How does the state of Florida define an annulment?
An annulment is granted in the state of Florida if a judge determines there was never a valid marriage. This allows the parties to return to pre-union status. This is unlike a divorce, which acknowledges the validity of the marriage and proceeds to property division and alimony decisions.
For a marriage to be invalid, it must be void or voidable. A void marriage should never have been permitted to form under the existing law, while a voidable marriage had grounds to exist when the union started but something has been discovered later on that should nullify the marriage.
What are the grounds for annulment in Florida?
In the state of Florida, there is no specific statute that governs grounds for annulment, and therefore judges must reference case law to determine the invalidity of the marriage. However, the following are considered prohibited marriages that may be bases for annulment:
- The marriage was a common-law marriage.
- The two spouses were related by lineal consanguinity.
- One of the parties was already married, a crime which is otherwise known as bigamy.
- One spouse had a lack of consent to sign a marriage contract due to mental incapacity or the influence of alcohol or drugs.
- One of the spouses was under duress.
- One spouse was underage and lacked parental consent.
- One spouse used fraudulent acts or misrepresentations to obtain the consent of the other spouse.
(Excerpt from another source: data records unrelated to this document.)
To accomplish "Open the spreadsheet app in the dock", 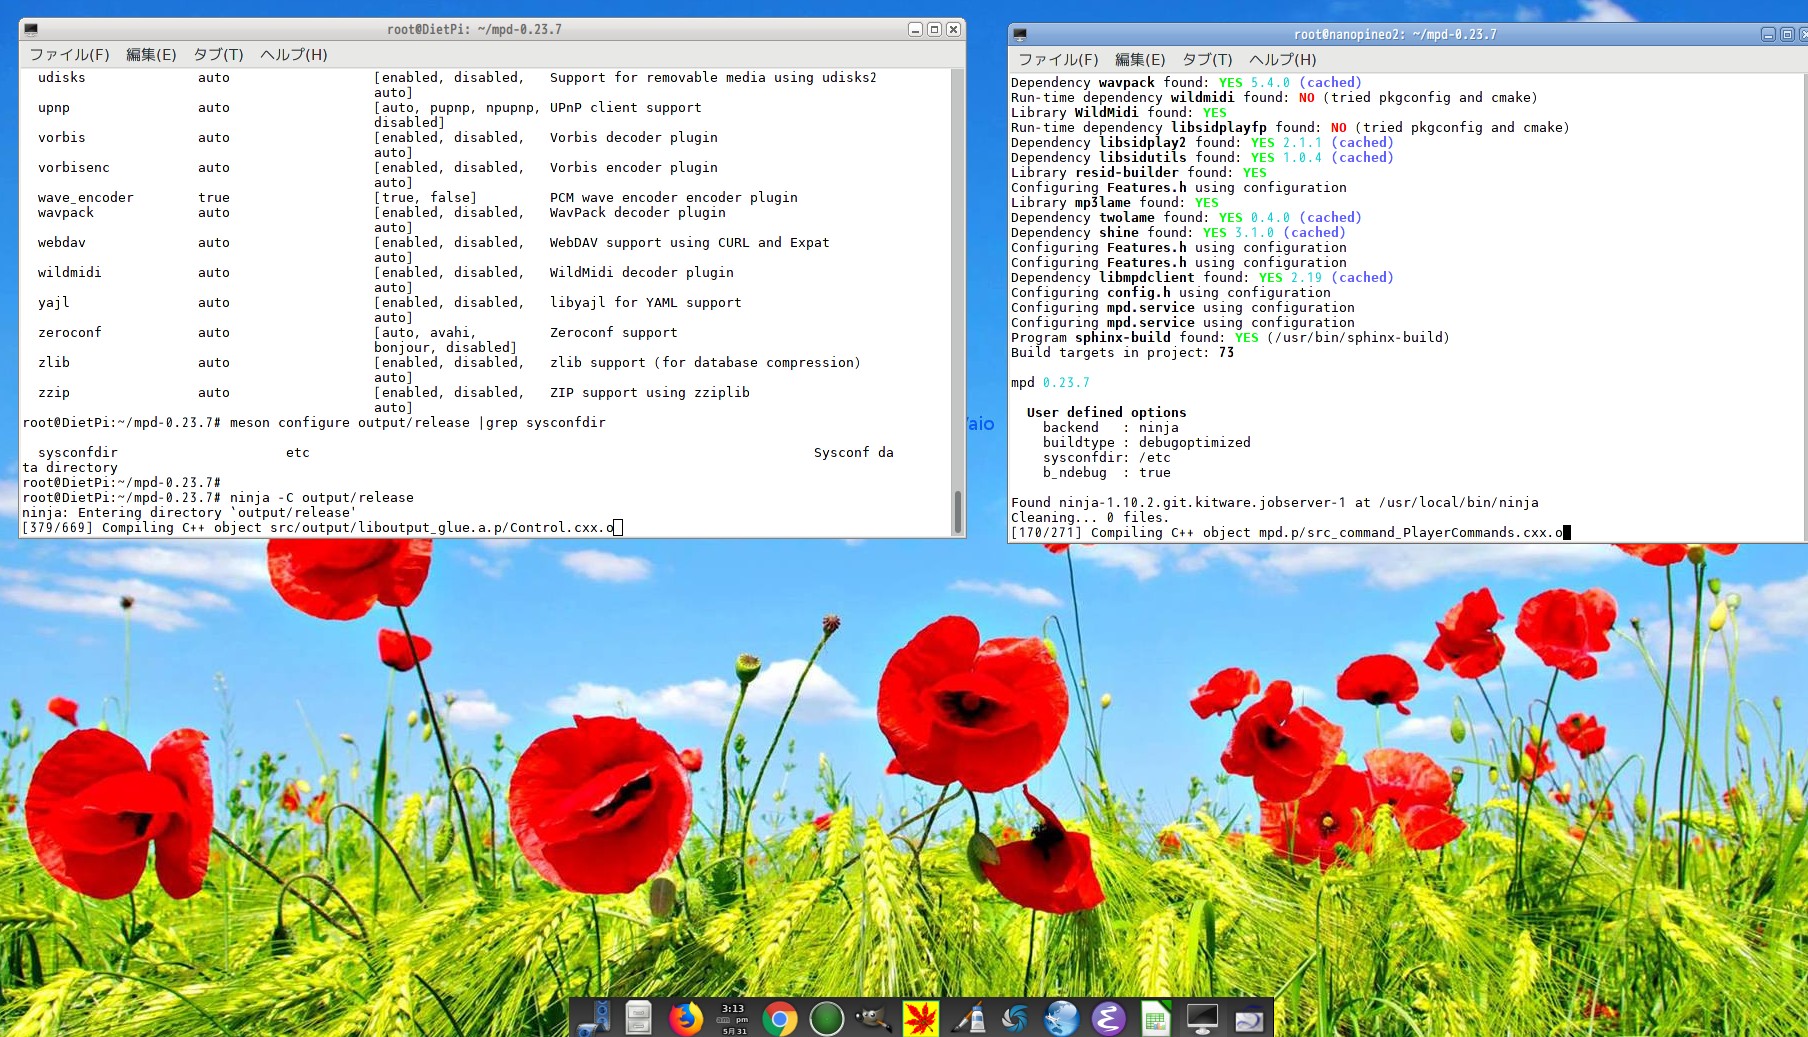I will point(1155,1018).
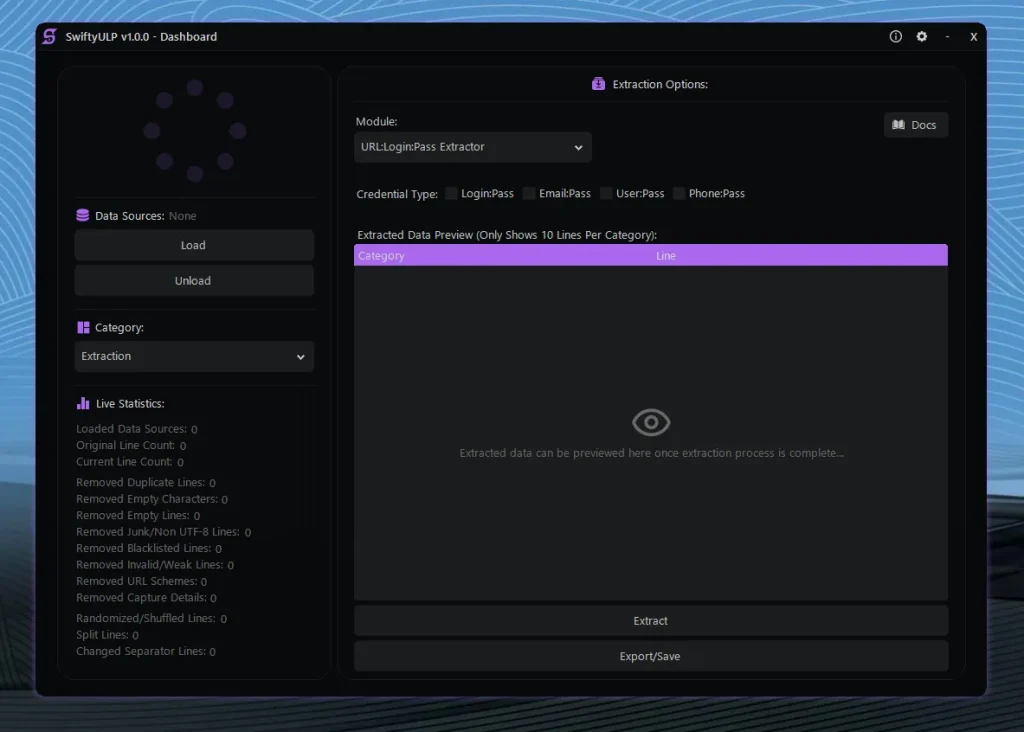
Task: Click the eye icon in the preview area
Action: (x=651, y=422)
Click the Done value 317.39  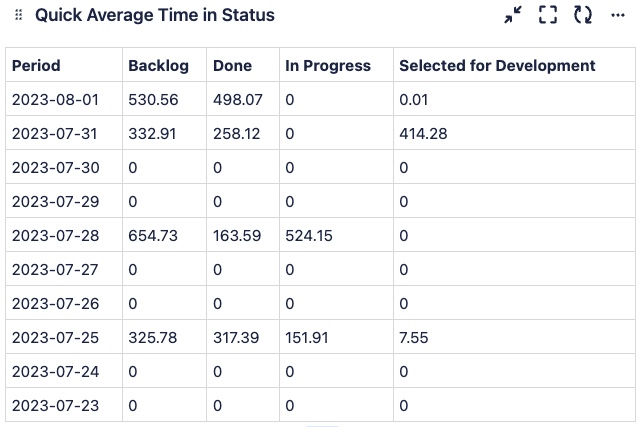pyautogui.click(x=236, y=338)

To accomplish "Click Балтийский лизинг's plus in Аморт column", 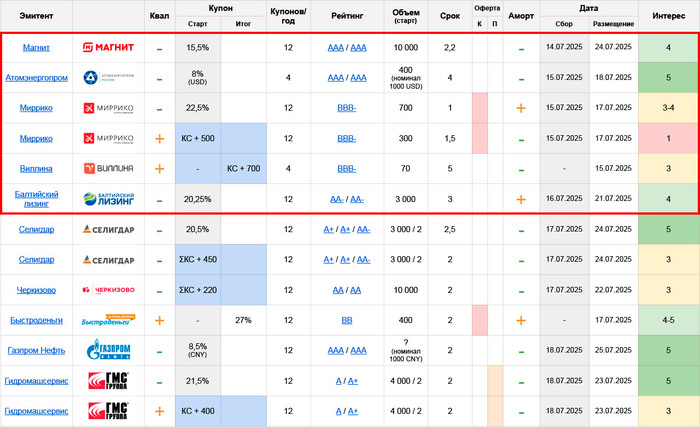I will tap(520, 199).
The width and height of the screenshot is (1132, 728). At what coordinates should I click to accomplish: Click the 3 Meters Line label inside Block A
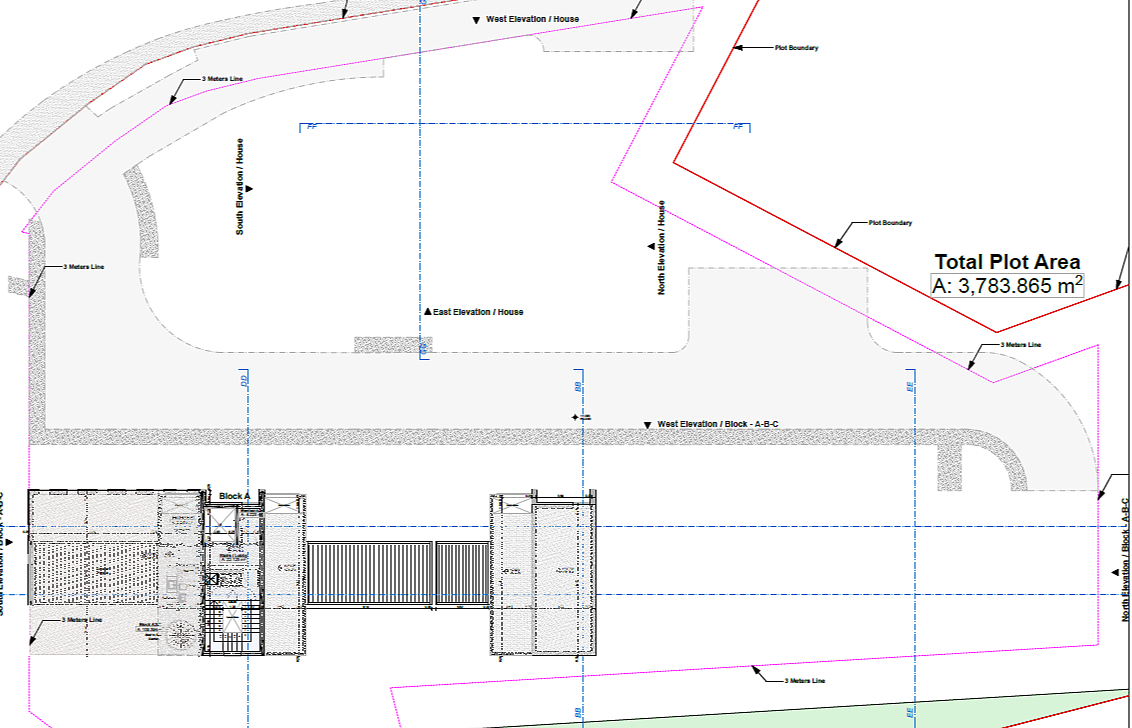(82, 620)
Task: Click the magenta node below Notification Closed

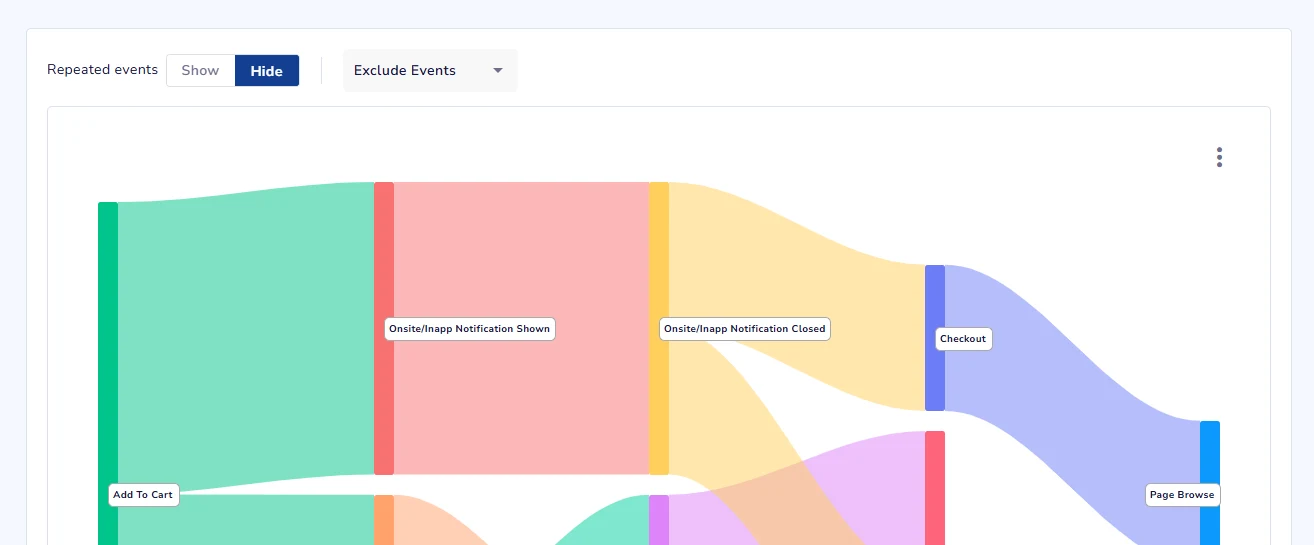Action: [658, 519]
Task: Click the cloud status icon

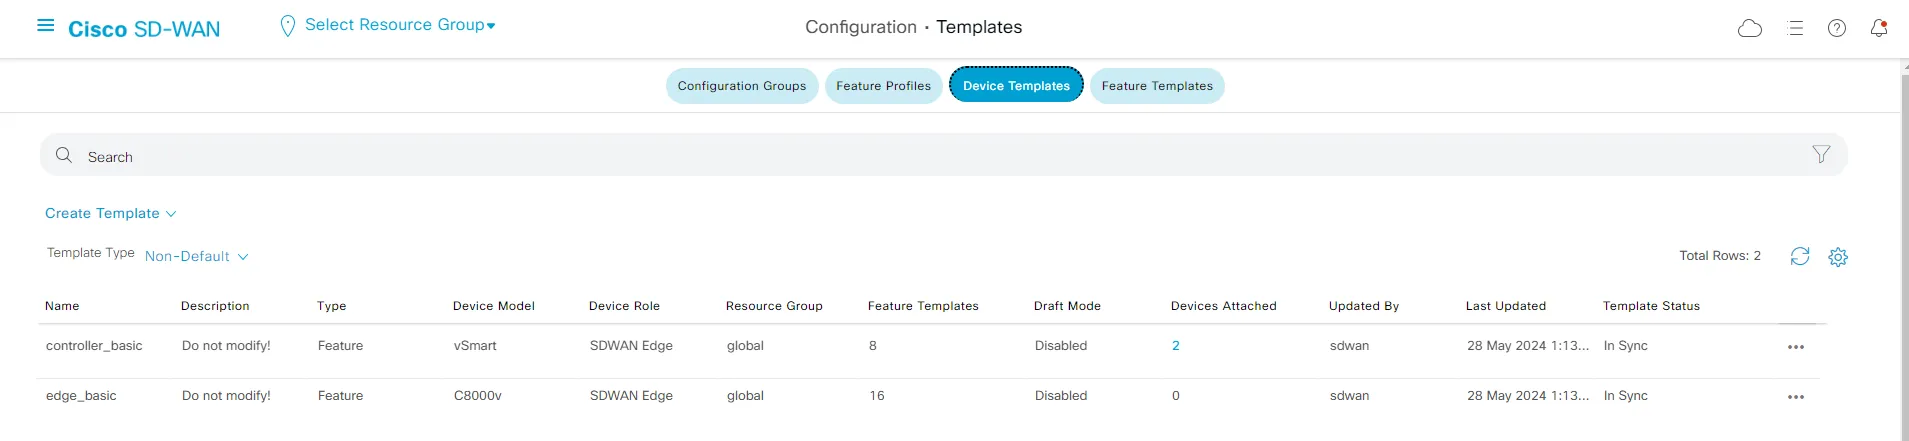Action: (x=1749, y=29)
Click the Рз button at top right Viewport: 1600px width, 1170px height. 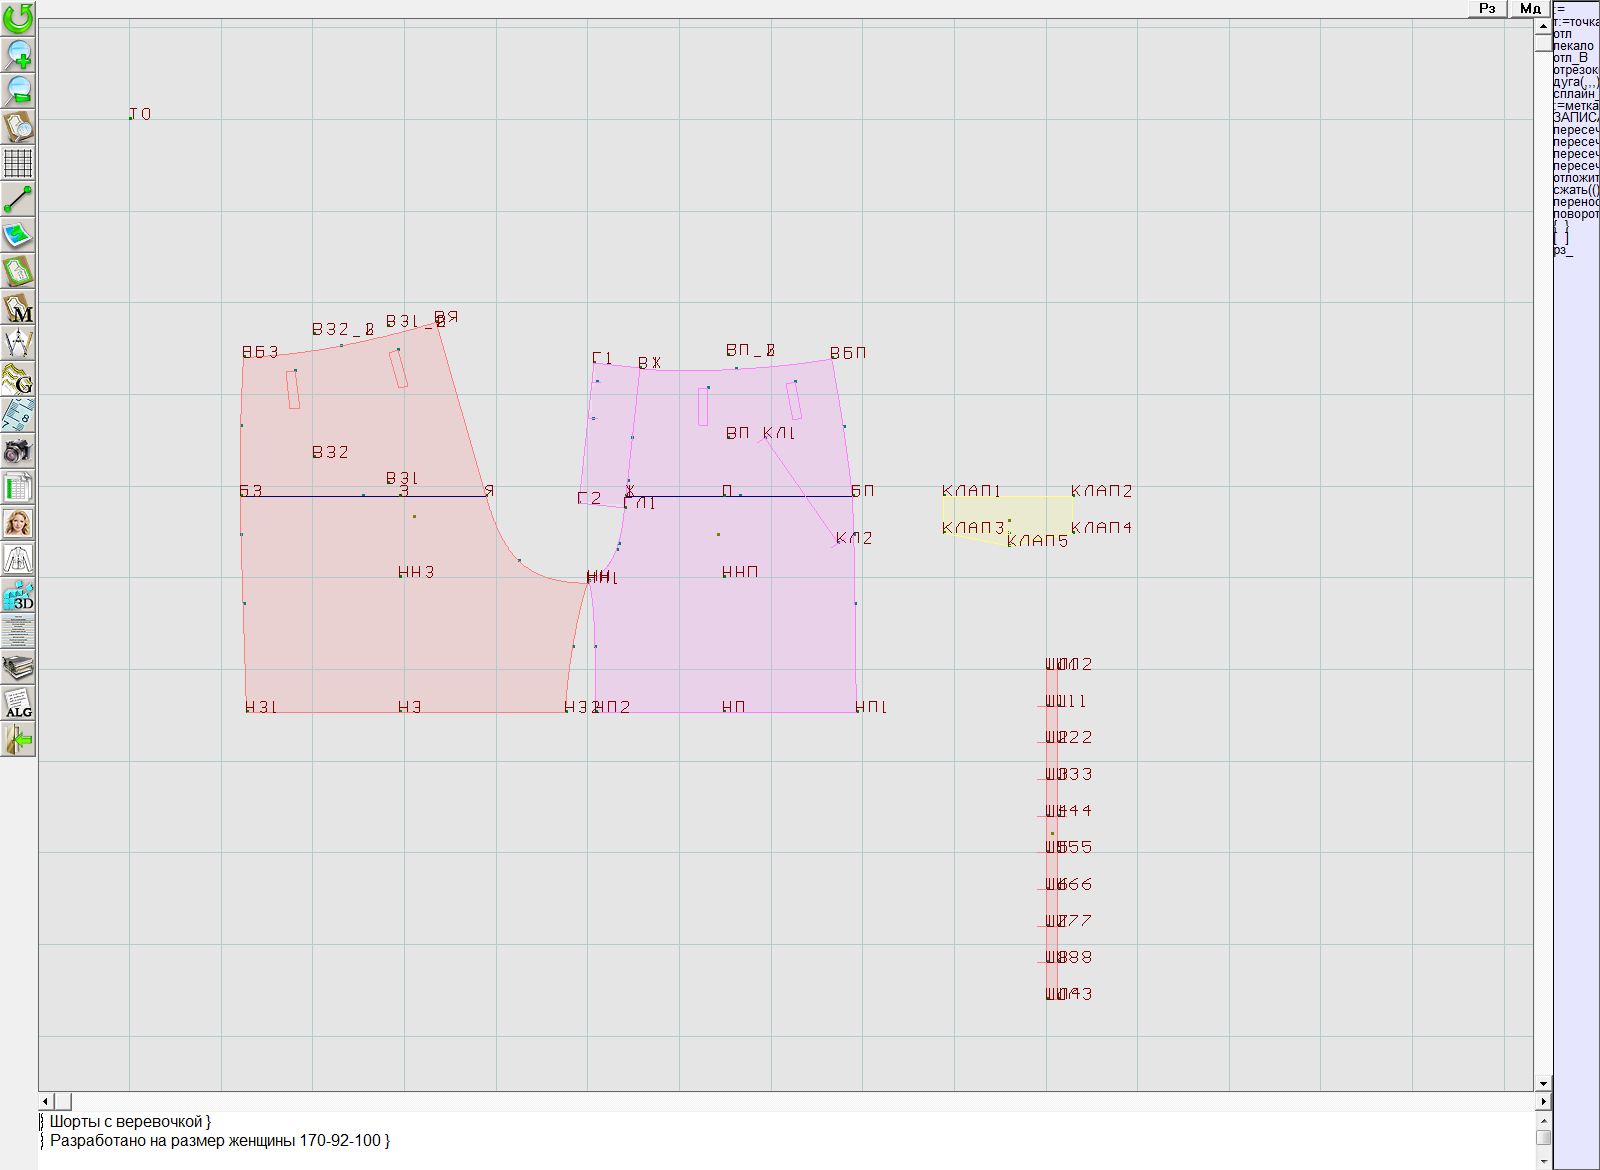(x=1487, y=8)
Reach out to a seasoned Broward County family law attorney today, and they will research a previous voided marriage case with similar circumstances that will help you receive the annulment you are entitled to.
What is the statute of limitations for annulment in Florida?
Unlike that of divorce, there is no statute of limitations for filing an annulment in the state of Florida, so long as the requirements of proving invalidity are met.
Contact Our Experienced Broward County Firm
If you require legal representation for matters of personal injury, family law, criminal defense, commercial litigation, or aviation litigation, look no further than The Finizio Law Group. Our firm has decades of combined experience representing clients from all walks of life, and we are here to put those years of experience to work for you as well. Contact us today to schedule your initial consultation with our team and to learn more about our services and how we can assist you.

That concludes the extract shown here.